> **PROVIDED DATA**
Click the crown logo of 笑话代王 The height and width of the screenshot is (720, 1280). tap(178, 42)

---

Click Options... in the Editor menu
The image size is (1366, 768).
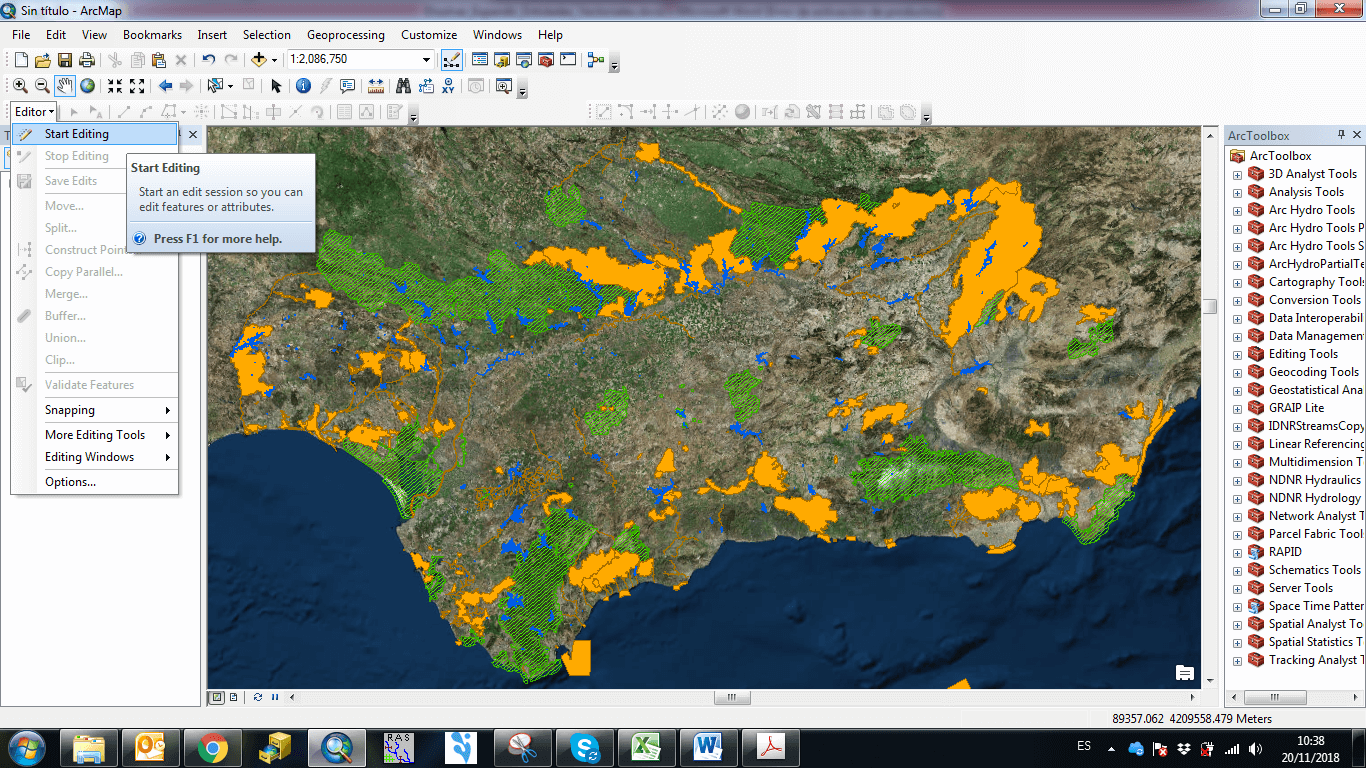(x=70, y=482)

==

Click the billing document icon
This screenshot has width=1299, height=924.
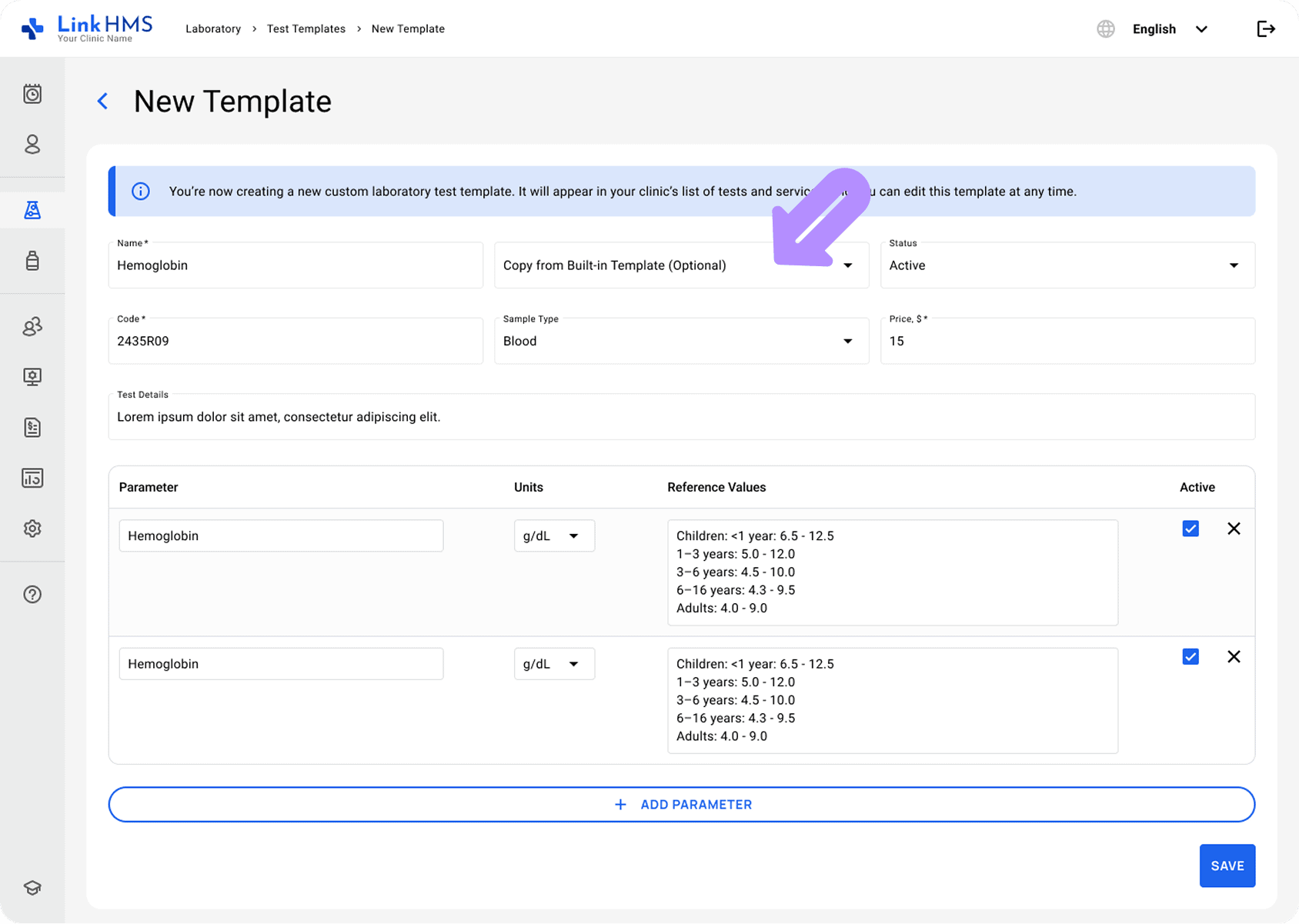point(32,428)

> **STATED PROBLEM**
Write out again every line from the one containing "Click Options... in the Editor menu" down to the one containing "(x=70, y=482)", keeping the wording unchanged and leaving out the pictures.

> **SOLUTION**
Click Options... in the Editor menu
The image size is (1366, 768).
(x=70, y=482)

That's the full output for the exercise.